Ciudad de México, 1 de mayo de 2026. El Partido Revolucionario Institucional (PRI) aseguró que la democracia mexicana enfrenta uno de sus momentos más críticos, tras la designación de tres nuevos consejeros del Instituto Nacional Electoral, proceso que calificó como una “imposición” por parte del partido en el poder.
De acuerdo con el posicionamiento del PRI en el Estado de México, la reciente aprobación en la Cámara de Diputados de Frida Denisse Gómez Puga, Blanca Yassahara Cruz García y Arturo Manuel Chávez López no respondió a criterios técnicos ni a un consenso plural, sino a una decisión política impulsada desde el gobierno federal.

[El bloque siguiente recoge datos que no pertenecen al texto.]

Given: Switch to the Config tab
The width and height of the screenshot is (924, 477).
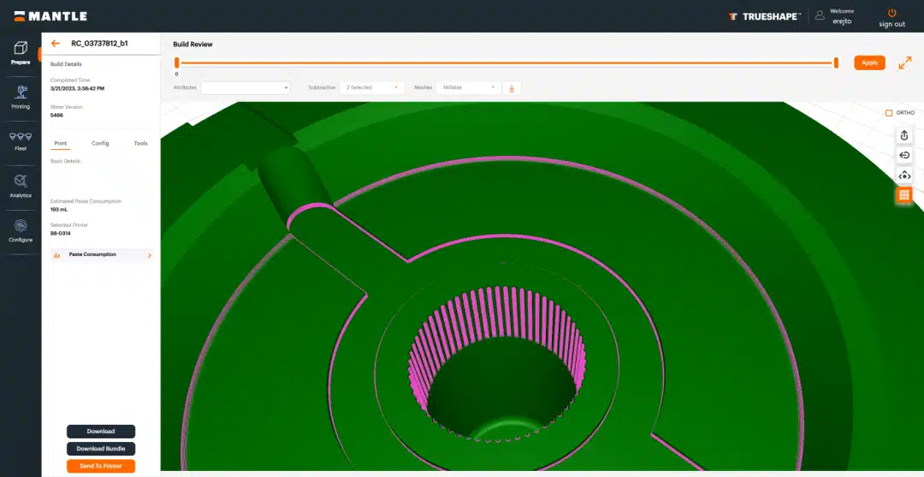Looking at the screenshot, I should [100, 143].
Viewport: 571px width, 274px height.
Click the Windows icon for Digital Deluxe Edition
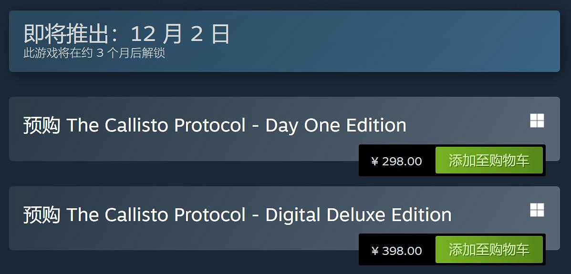click(537, 210)
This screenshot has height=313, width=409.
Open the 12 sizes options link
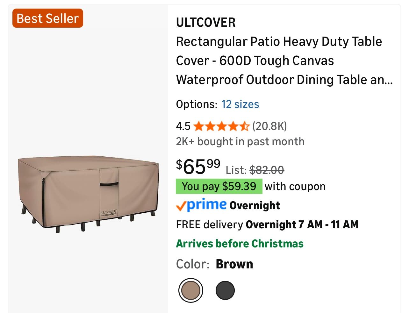(x=240, y=104)
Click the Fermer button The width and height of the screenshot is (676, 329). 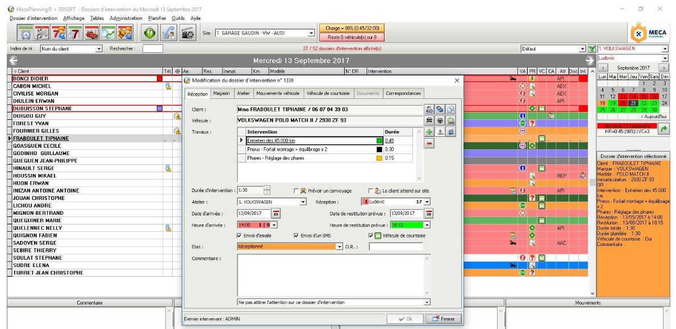click(x=443, y=319)
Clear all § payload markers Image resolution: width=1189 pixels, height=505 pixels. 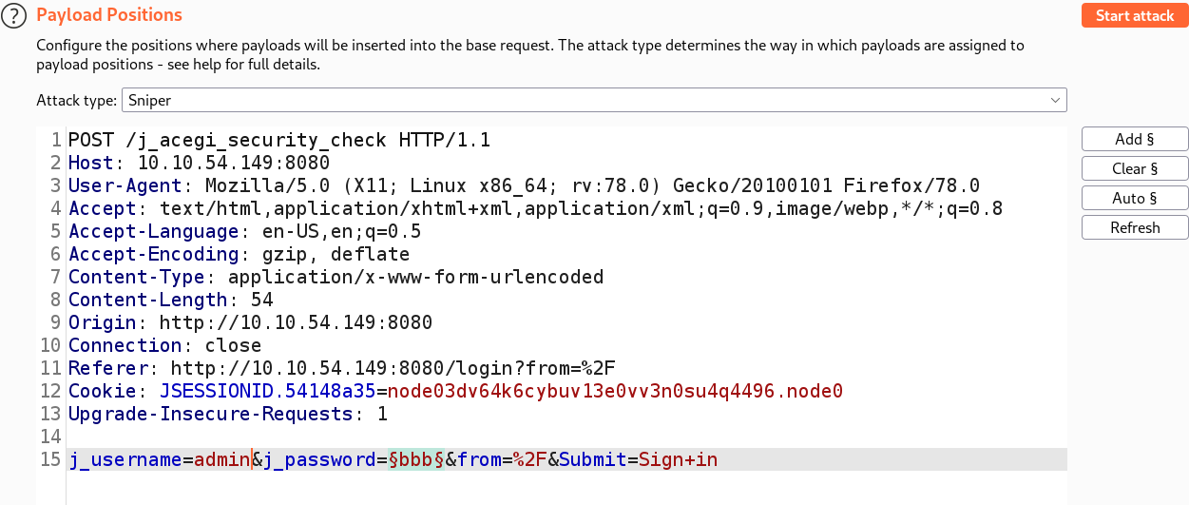coord(1134,169)
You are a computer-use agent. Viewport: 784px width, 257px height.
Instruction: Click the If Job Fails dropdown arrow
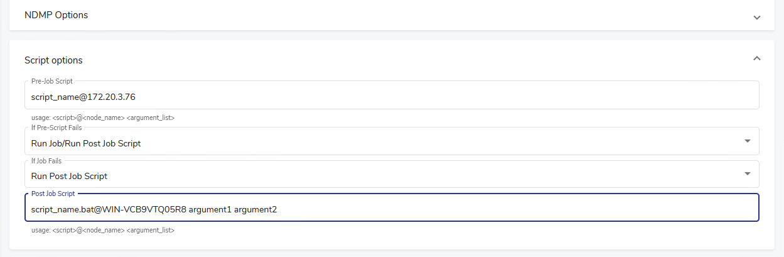(x=747, y=174)
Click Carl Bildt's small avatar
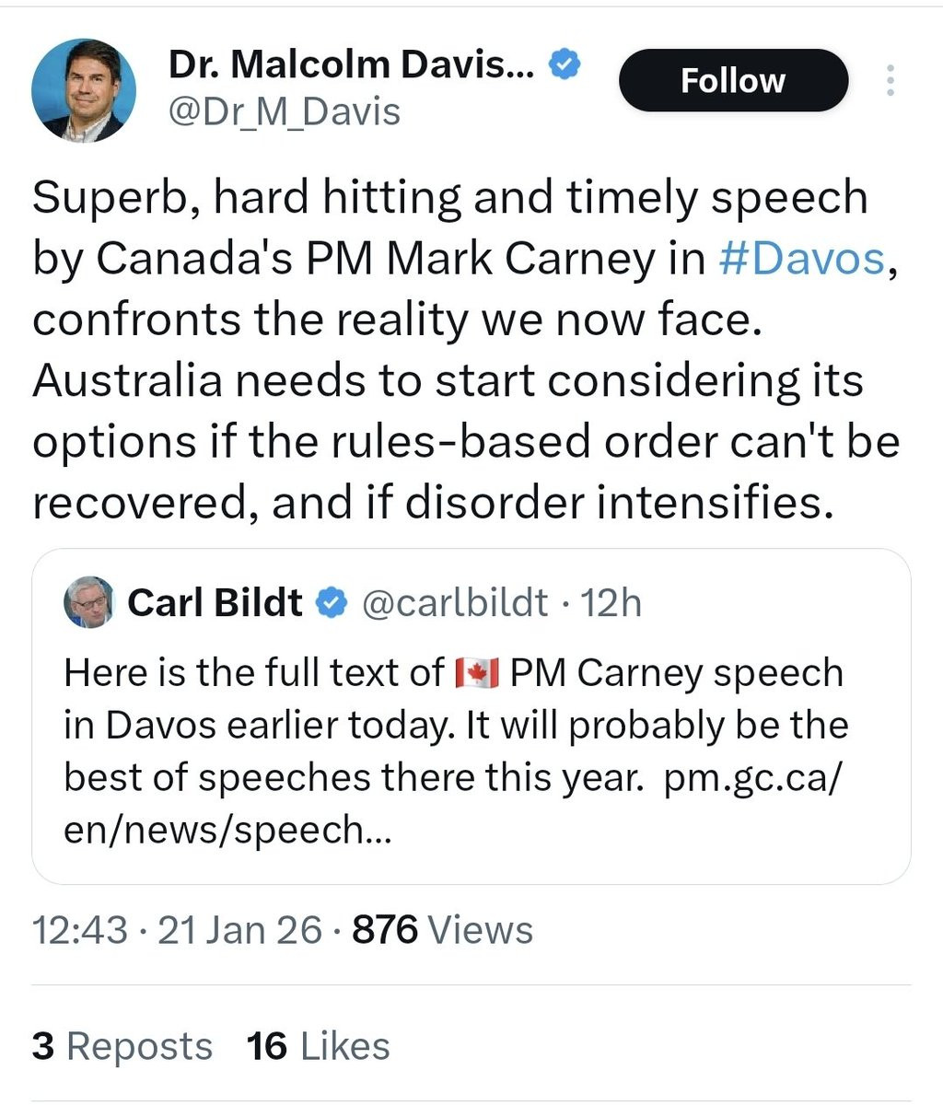This screenshot has width=943, height=1105. pyautogui.click(x=88, y=603)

El instituto político sostuvo que con estos nombramientos se rompe una tradición de acuerdos que durante años permitió preservar la credibilidad del órgano electoral. Además, acusó que el INE ha sido “cooptado” y que su autonomía constitucional está en riesgo.
En ese sentido, el PRI señaló que diversas resoluciones del Consejo General se han alineado con la presidencia del organismo, encabezada por Guadalupe Taddei, con excepciones —dijo— de consejeros como Arturo Castillo, Martín Faz y Carla Humphrey.
“El árbitro electoral ha perdido su esencia como contrapeso y corre el riesgo de convertirse en una extensión del Gobierno Federal”, advirtió el partido, al tiempo que subrayó que la imparcialidad del instituto es fundamental para garantizar elecciones equitativas.
Asimismo, el PRI alertó sobre un “conflicto de origen”, al considerar que los perfiles designados podrían responder a intereses políticos, lo que —aseguró— comprometería funciones clave como la fiscalización de recursos y la organización de los comicios.
En este contexto, el partido reiteró que votó en contra de los nombramientos en la Cámara de Diputados y afirmó que no será “cómplice del debilitamiento institucional”.
Finalmente, hizo un llamado a la sociedad civil a mantenerse vigilante y participar en la defensa del voto ciudadano rumbo a las elecciones de 2027. El PRI adelantó que fortalecerá su estructura territorial a través de sus llamados “Defensores de México”, con el objetivo de proteger la voluntad popular en las urnas.